Ron Howard's filmography is a curious thing. He tried to do the violent thriller thing with Ransom and the results were embarrassing; it seemed like a violent thriller made by someone who doesn't usually make violent thrillers. He did the dark Gilliam/Jeunet fantasy thing with The Grinch, and the results were bizarre and heartlessly amoral, but not entirely disinteresting. His Cocoon is simply unwatchable, and there isn't really anything that spectacular about his Willow. I did greatly admire his Apollo 13 however. It is an adequate challenge to Ridley Scott's Alien in establishing the cold emptiness of space. I remember liking Parenthood, which despite the cheeriness of its ending was really quite distressing. Generally, there isn't a whole lot that ties Ron Howard's films together. You can't really find any unity of themes in his films. You can't really find anything really personal either. He seems to tie a blindfold over his eyes and throw darts on a dartboard to establish what his next project is going to be. As hard as I try to think otherwise, “Directed by Ron Howard” is beginning to be a meaningless phrase.

His contribution to A Beautiful Mind isn't an entirely unintelligent one. He understands Jennifer Connelly and Russell Crowe, and their contribution to the film. They both carry an air of "suave" and "sophisticated" that meshes well with the '40s/'50s-period decor. Howard preserves this feeling very well. A bit of real vulgarity would sink the film, but Howard keeps all the real vulgarity out. The tuxedos stay black and never turn orange. Howard shows… restraint may not be quite the right word, although it's getting there, how about respect?

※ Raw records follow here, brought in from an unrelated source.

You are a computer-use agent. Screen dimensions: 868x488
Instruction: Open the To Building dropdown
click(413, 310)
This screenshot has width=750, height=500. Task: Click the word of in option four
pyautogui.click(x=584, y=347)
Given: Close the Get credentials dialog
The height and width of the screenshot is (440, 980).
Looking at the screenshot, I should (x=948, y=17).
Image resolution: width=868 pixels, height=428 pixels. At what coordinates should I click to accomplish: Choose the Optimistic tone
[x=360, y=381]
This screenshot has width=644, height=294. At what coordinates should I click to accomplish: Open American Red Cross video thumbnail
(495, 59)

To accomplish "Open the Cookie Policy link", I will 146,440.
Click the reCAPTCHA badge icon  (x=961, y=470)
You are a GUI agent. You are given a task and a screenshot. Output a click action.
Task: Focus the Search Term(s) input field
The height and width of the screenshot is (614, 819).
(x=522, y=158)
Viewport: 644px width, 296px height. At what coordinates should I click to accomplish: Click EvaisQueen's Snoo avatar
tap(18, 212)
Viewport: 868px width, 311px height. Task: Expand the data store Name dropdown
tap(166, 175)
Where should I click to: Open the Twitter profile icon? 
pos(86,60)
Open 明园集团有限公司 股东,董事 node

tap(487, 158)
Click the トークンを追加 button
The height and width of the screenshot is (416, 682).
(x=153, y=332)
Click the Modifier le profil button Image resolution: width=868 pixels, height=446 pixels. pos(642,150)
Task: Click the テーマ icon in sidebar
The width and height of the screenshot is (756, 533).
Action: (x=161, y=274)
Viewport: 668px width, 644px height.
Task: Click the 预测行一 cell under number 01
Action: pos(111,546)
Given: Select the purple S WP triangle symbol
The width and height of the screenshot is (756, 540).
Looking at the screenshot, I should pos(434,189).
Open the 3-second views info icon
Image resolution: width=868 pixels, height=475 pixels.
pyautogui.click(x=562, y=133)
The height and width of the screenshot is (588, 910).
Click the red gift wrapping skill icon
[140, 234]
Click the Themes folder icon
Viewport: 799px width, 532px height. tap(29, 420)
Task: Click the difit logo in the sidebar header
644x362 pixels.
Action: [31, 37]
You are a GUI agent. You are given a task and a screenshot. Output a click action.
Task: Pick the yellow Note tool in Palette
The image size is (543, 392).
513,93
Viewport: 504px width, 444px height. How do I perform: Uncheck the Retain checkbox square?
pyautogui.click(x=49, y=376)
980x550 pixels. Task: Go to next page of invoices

A Beautiful Mind really is as far away from The Grinch as a film could be. The moment that I realized that I was enjoying this film was during a car chase between Crowe and a double agent and some Russian spies. The score doesn't attempt to make it thrilling or exciting exactly. It sounds tentative and slightly mournful. The chase is just something that happens.

The double agents are all hallucinations. We don't have much of a problem accepting them as either double agents OR hallucinations. He looks awfully sane when we see them, and awfully insane when we don't. There is of course a very fine line to be drawn here. If Nash were to see talking scarecrows or flying monkeys we would be moving in a very different direction. The film works in no small part because Nash's hallucinations seem fairly reasonable. There has been some criticism that the film does not mention Nash's anti-Semitism, bisexuality, a molestation charge or his illegitimate child. If it were to include these aspects we would have a very different movie on our hands. These are loaded topics for a film, and in including them, we would quickly lose our ability to relate and sympathize with him. Especially if these things were caused or influenced by his schizophrenia. A Beautiful Mind's sterile slickness is what works the best in it. A bisexual, anti-Semitic John Nash would ruin the film's quietly cool aesthetic.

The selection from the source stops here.